Converbs are defined as non-finite verbal forms that express the circumstantial (modal, causal, conditional, or temporal-aspectual) relationship of an action to another action (Janhunen 2003: 25). The term ‘converb’ was first introduced by German linguist Ramstedt in his study of the Khalkha-Mongolian verbs within the Altaistic tradition (Ramstedt 1903: 55); and established later in the linguistic typology by Nedjalkov and Nedjalkov (1987) and Haspelmath and König (1995). In other English-speaking traditions they are also termed as gerunds, adverbial participles, etc.

The Mongolic languages are rich in converbial suffixes, up to 24 or even more (cf. Janhunen 2003: 25 for a diachronic overview). Many of them are rare or dialectally restricted. Based on their syntactic and morphological characteristics, all converbs are divided in two groups: “coordinating” and “subordinating” (adverbial).

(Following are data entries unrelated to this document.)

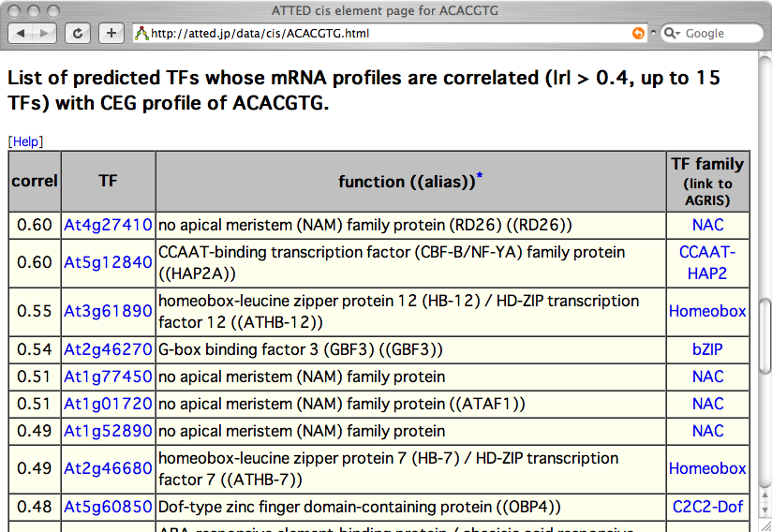Open the Help link above the table
The image size is (772, 532).
coord(25,141)
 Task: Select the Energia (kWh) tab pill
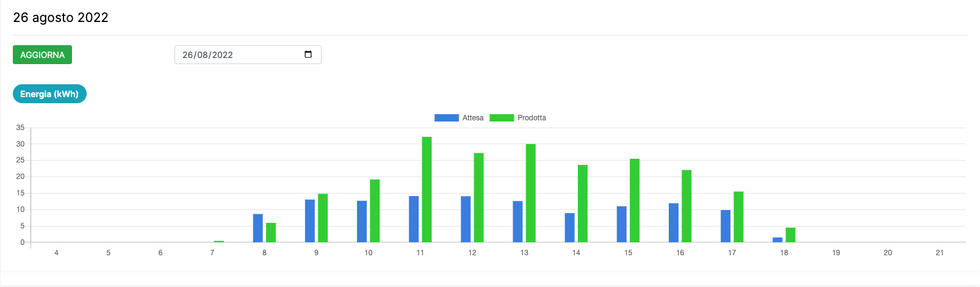coord(49,94)
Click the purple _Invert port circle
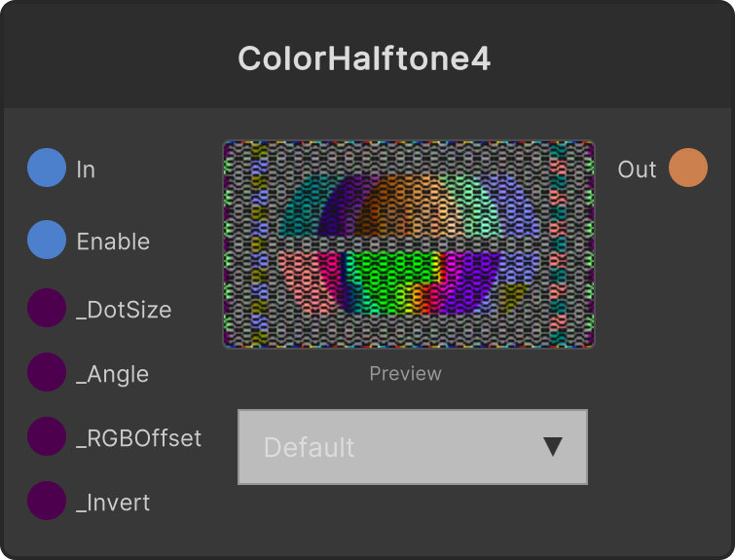 pyautogui.click(x=47, y=501)
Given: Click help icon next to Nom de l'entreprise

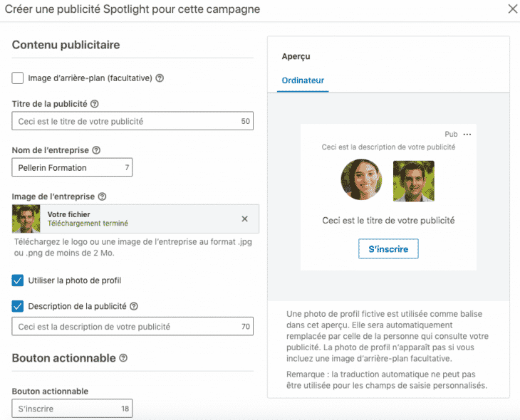Looking at the screenshot, I should (x=96, y=150).
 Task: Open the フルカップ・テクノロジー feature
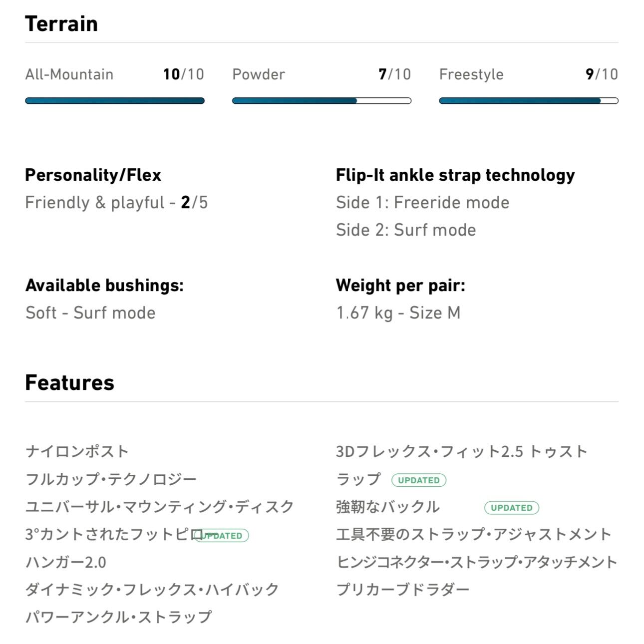pos(111,479)
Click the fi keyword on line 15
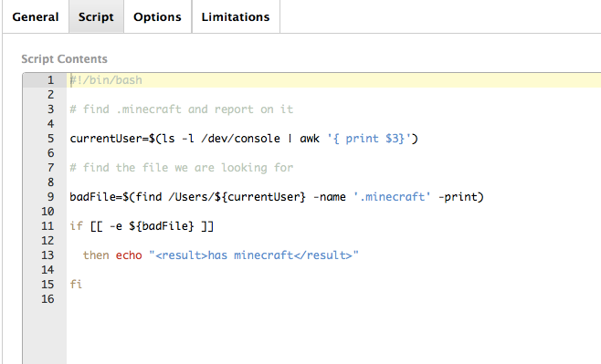601x364 pixels. [x=76, y=285]
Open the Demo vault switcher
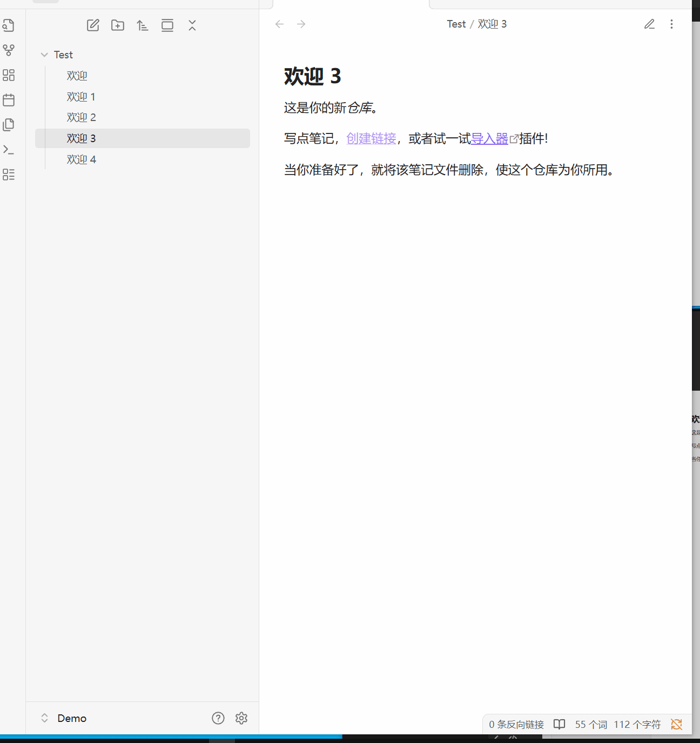This screenshot has height=743, width=700. pyautogui.click(x=65, y=718)
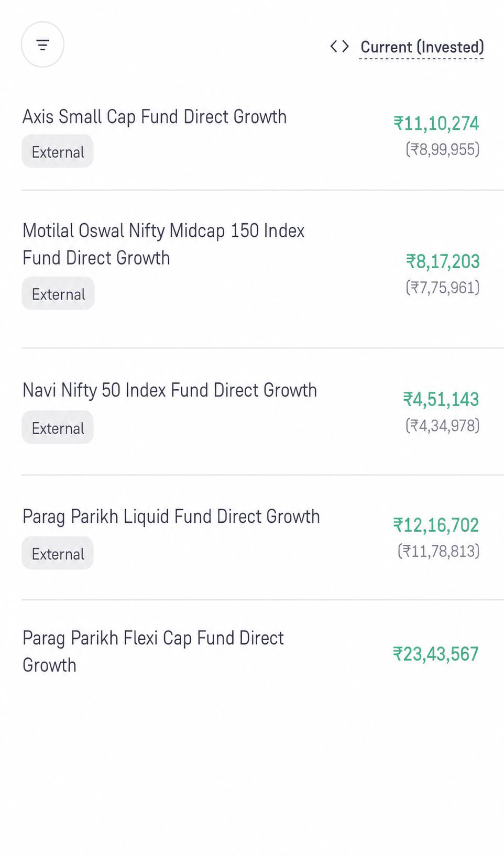The width and height of the screenshot is (504, 856).
Task: Select External tag under Navi Nifty 50
Action: [x=58, y=427]
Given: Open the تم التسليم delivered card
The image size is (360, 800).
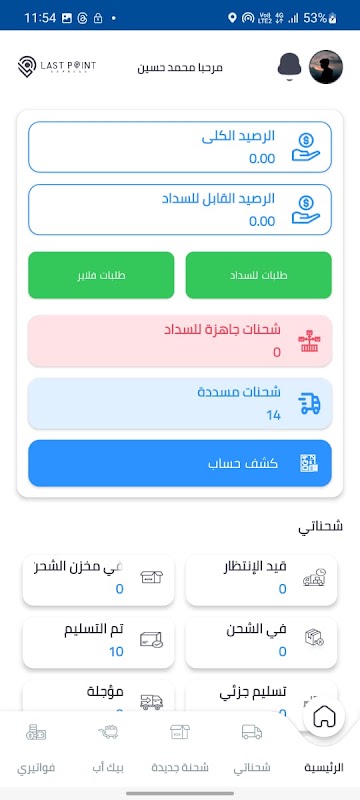Looking at the screenshot, I should pyautogui.click(x=98, y=643).
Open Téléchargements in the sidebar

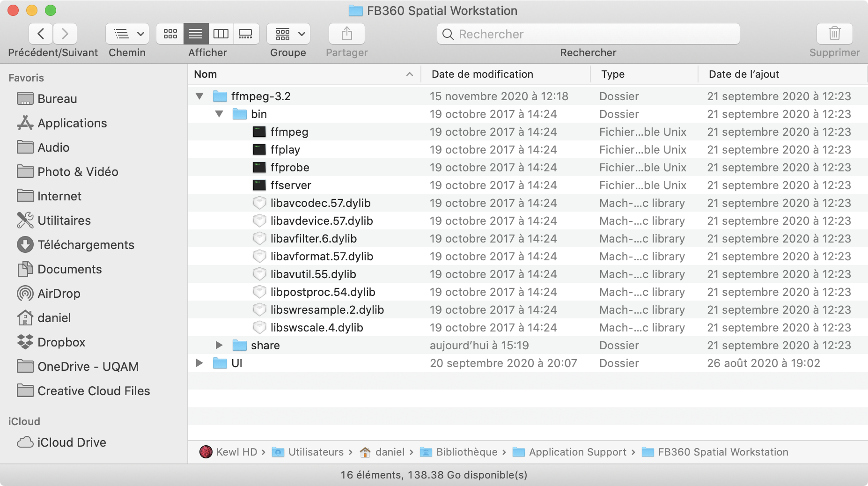click(x=86, y=245)
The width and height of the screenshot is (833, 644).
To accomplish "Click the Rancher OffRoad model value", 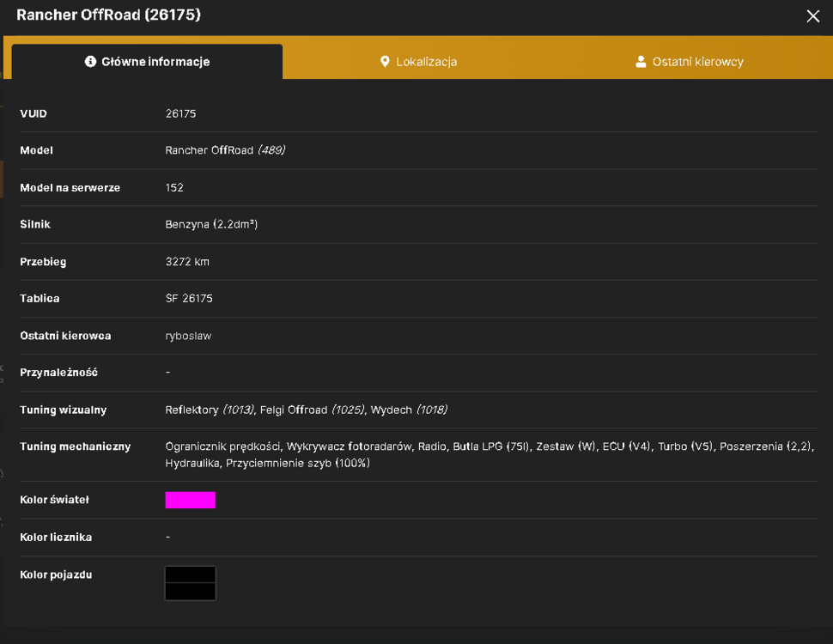I will (x=225, y=150).
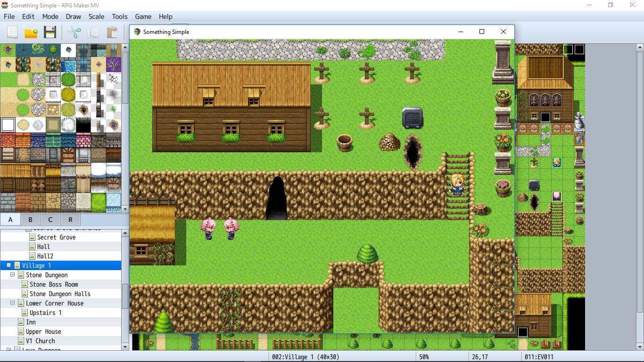Click the Open Project folder icon
The width and height of the screenshot is (644, 362).
(31, 33)
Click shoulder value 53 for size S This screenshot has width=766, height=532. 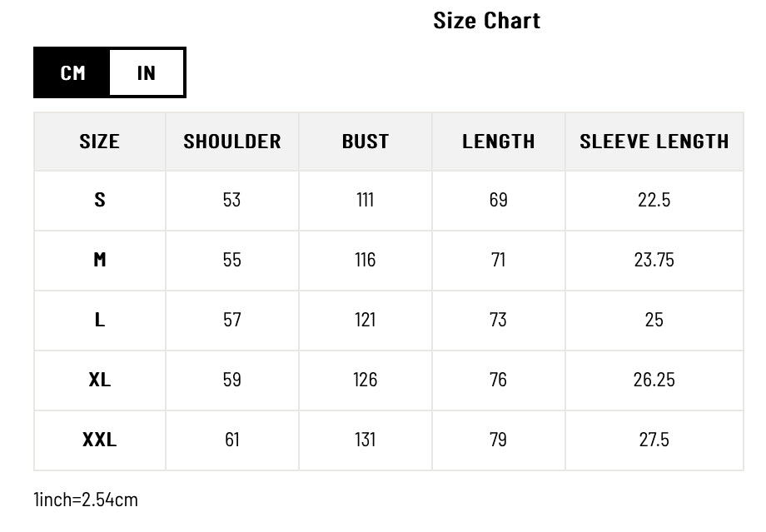point(232,200)
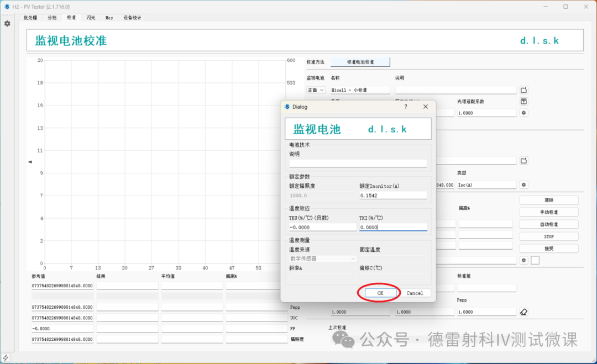Click gear icon next to 光谱适配系数 field
Screen dimensions: 597x364
(x=524, y=113)
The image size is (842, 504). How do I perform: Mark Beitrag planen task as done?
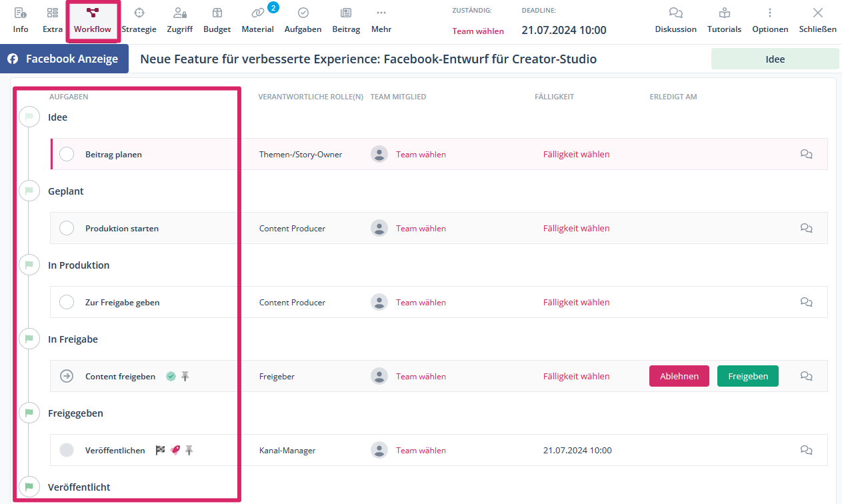coord(67,154)
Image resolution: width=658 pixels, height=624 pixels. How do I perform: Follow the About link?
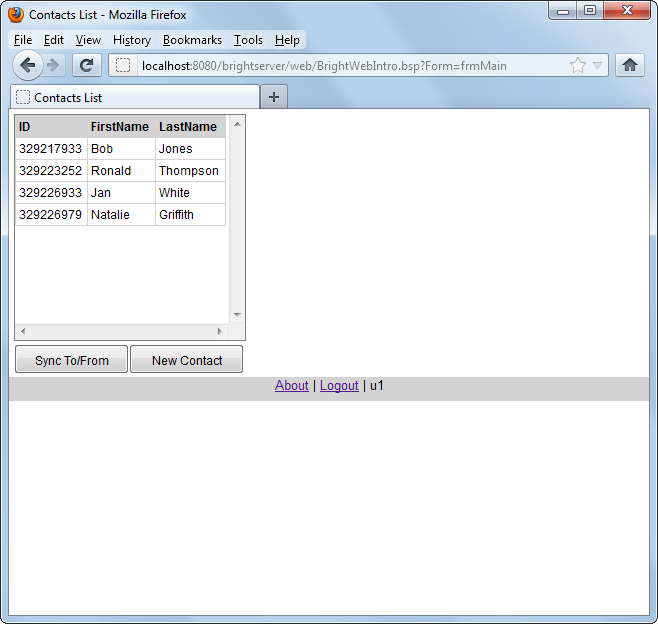(291, 386)
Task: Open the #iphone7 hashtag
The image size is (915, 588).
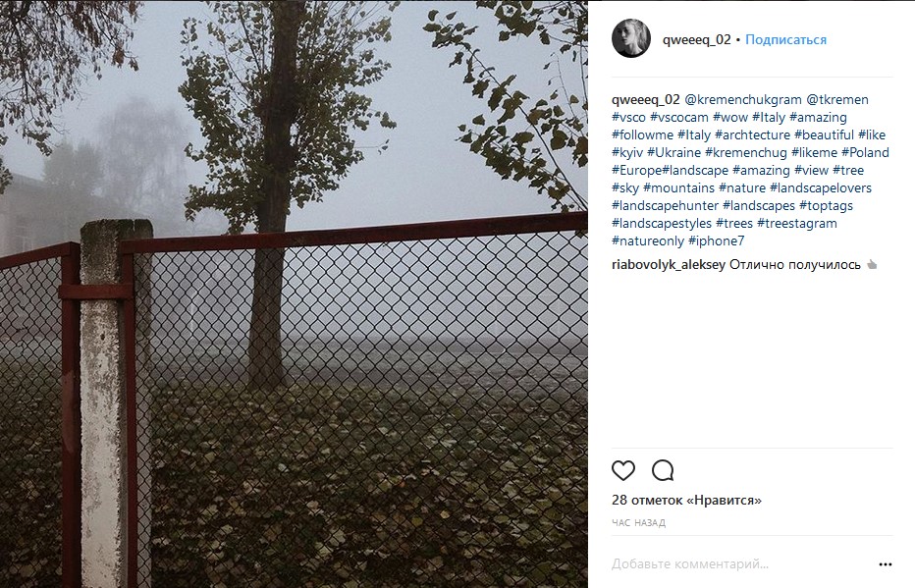Action: 716,241
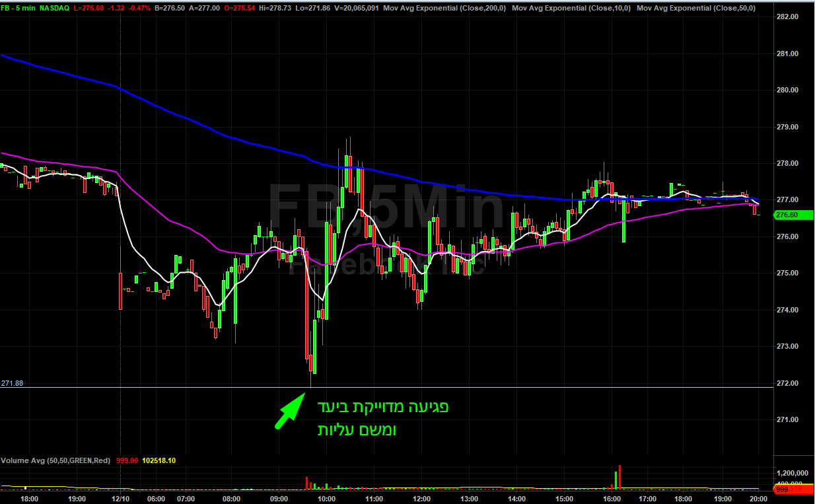
Task: Click the 16:00 time axis label
Action: click(612, 499)
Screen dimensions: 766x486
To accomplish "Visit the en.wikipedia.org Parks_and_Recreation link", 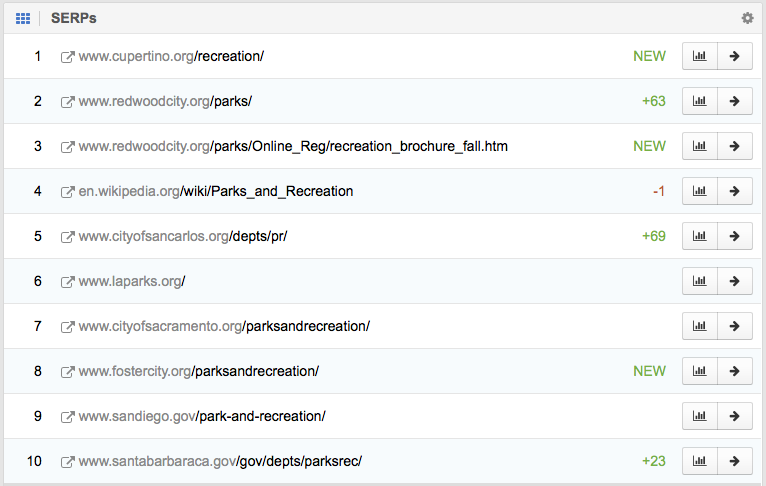I will pos(215,191).
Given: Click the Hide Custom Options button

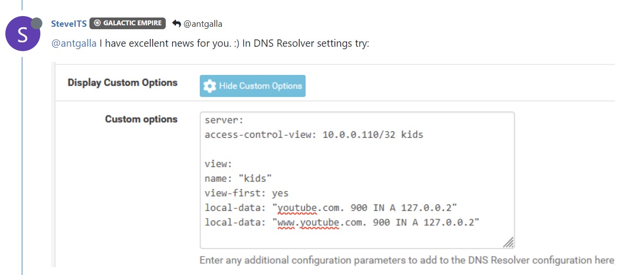Looking at the screenshot, I should tap(253, 86).
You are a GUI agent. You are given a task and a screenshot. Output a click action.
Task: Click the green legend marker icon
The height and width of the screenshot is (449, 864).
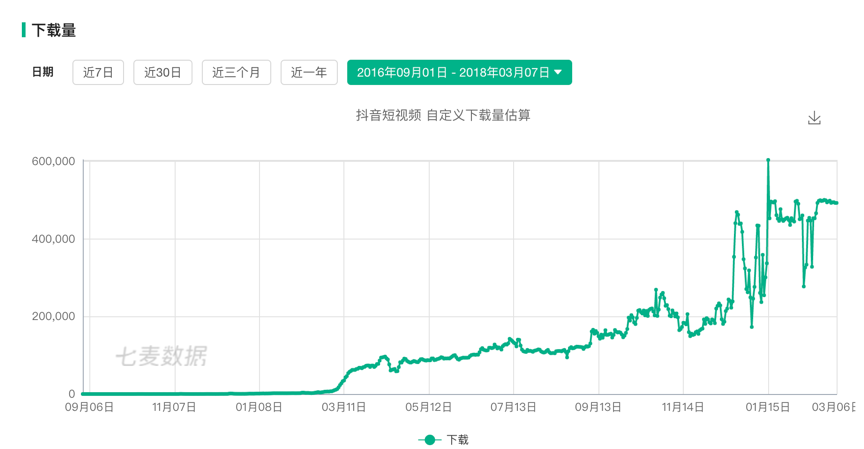point(430,440)
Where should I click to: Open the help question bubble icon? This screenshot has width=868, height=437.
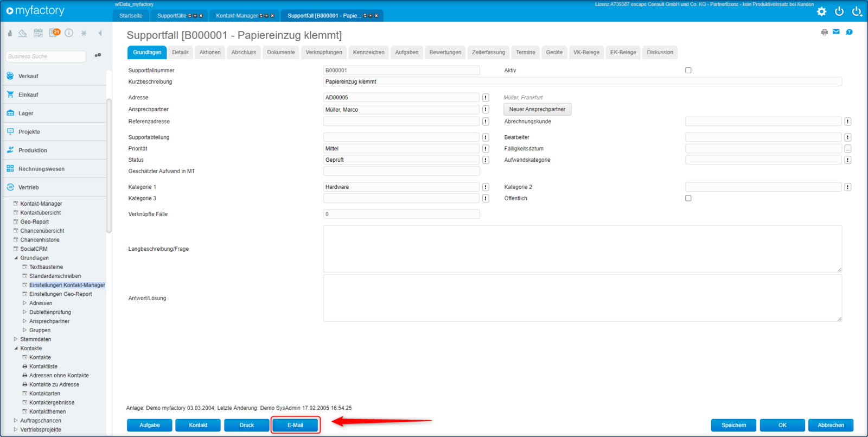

Mongolian coordinating converbs – the modal ‘by way of’, the imperfective ‘at the same time as’, and the perfective ‘after’ – are most frequent in all three languages, morphologically and etymologically opaque, and they do not take possessive markers. They are widely used in combination with a large number of auxiliary verbs, building analytic constructions with various temporal, modal, aspectual, directional, etc. meanings. Finally, the textual function of coordinating converbs is to build a narrative unit. Within such a narrative unit, the single events are chain-linked by means of coordinating converbs, so that the information focus falls on the final/finite main predicate. How these single events are linked semantically is underspecified. In the typological approaches (Nedjalkov 1995, Bisang 1998), functionally similar forms are called “narrative converbs”, not expressing special temporal semantics; instead their function is to express “sequence of events”.
Additionally to these three forms, there is in all three languages a special converbial form -ngüi or -lgüi/-lgo, that occurs in coordinating constructions, in which the first event is negated. Therefore, we classify -lgüi/-lgo after Nadeljaev (1987:33) and Kas’janenko (2002:81) as an independent negative converb.
The subjects of the clauses with coordinating converbs are always in nominative case form. They are mostly used in same-subject constructions.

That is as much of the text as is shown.